Focused On Employment, Whistleblower And Business Law

  1. Home
  2.  » 
  3. Business Law
  4.  » HR mistakes that small and medium-sized business owners often make

HR mistakes that small and medium-sized business owners often make

On Behalf of | Nov 11, 2021 | Business Law, Employment Law

Running a business is a complex task, with many different moving parts to keep track of. If you can’t afford to hire in-house counsel or a human resources department quite yet, you may be handling the human resources tasks yourself. Here are some common mistakes that business owners in your position often run into – and how you can make sure to avoid them for your company.

Not keeping up-to-date on employment laws

There are many regulations, both federal and state, that you will have to comply with once you begin hiring other people. It’s important to understand things such as the minimum wage that you must pay them, the types of benefits you must offer them, the types of insurance policies you must maintain and how to handle overtime.

These areas of the law are ever-changing. It’s best to stay informed as to changes in the law so that you do not risk a lawsuit or fine for unintentional violation.

Inadequate sexual harassment and safety training

If one of your employees sexually harasses another one of your employees, you could be on the hook for a lawsuit – even if you had nothing to do with the harassment – if you can’t show that you took steps to train your employees properly and had an adequate protocol in place to deal with the incident.

The best way to be able to protect your employees from harassment – and your company from liability – is to put in place a thorough and mandatory sexual harassment training policy.

Likewise, proper safety training can go a long way towards preventing workplace accidents, and towards protecting your company from liability in the event that they do occur.

Lack of documentation of performance issues

If you fire an employee for cause, they may be disgruntled enough to bring a wrongful termination lawsuit against your company. They may even allege that your decision to terminate them was based on race, gender or other statutorily protected characteristics.

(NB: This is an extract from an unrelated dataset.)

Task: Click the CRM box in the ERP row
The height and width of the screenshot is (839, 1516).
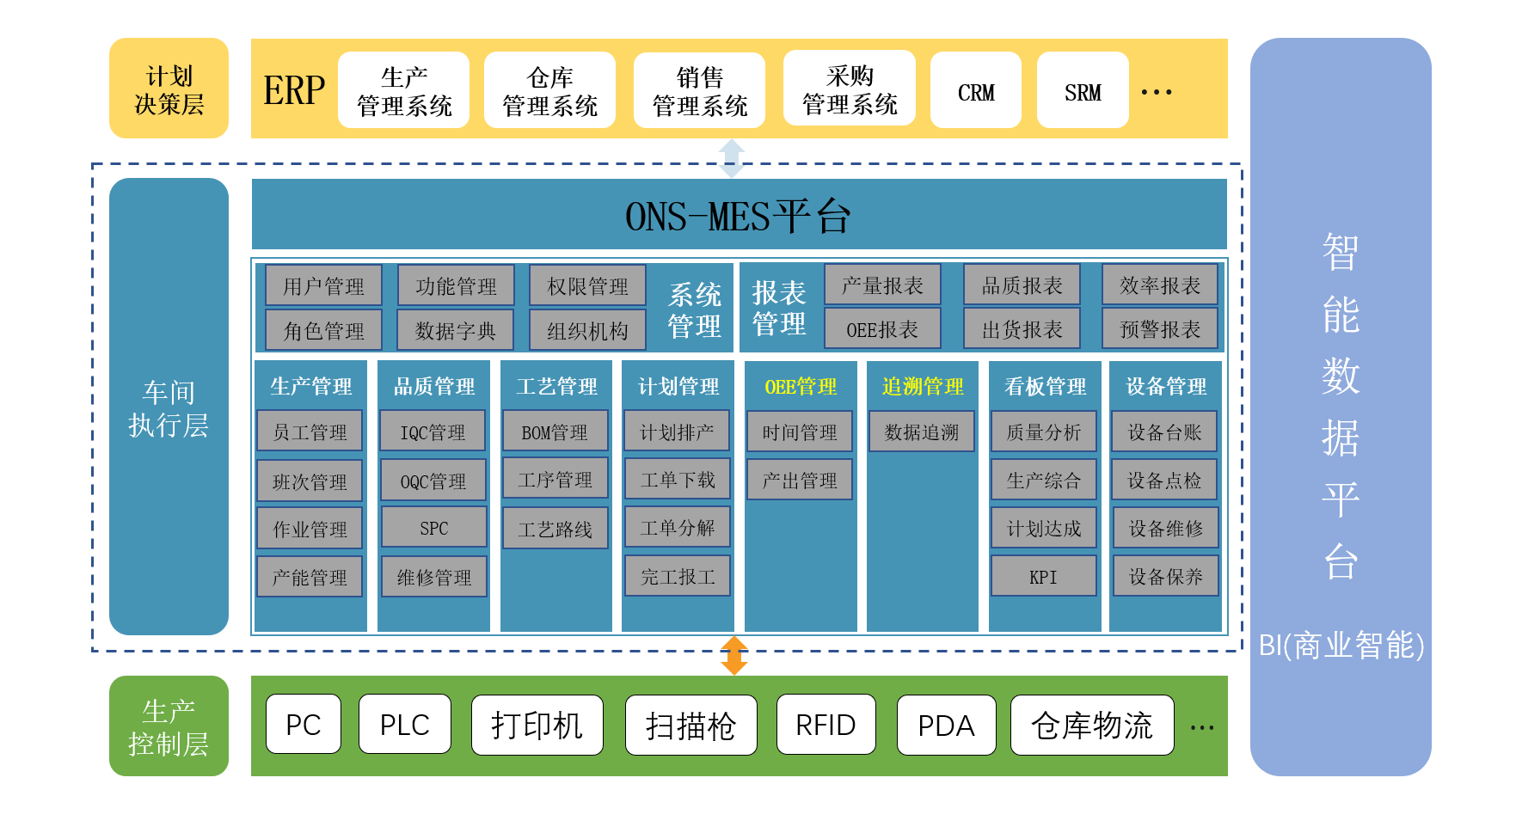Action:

If this happens to you, your defense to the accusations will depend heavily upon your ability to demonstrate the true reason why you decided to fire this employee. That is when having a thoroughly documented record of their performance issues will be critical.

Every business owner makes mistakes when trying to get their company to grow in a healthy direction. Avoiding some of the more costly mistakes can give your company the financial breathing room it needs to thrive.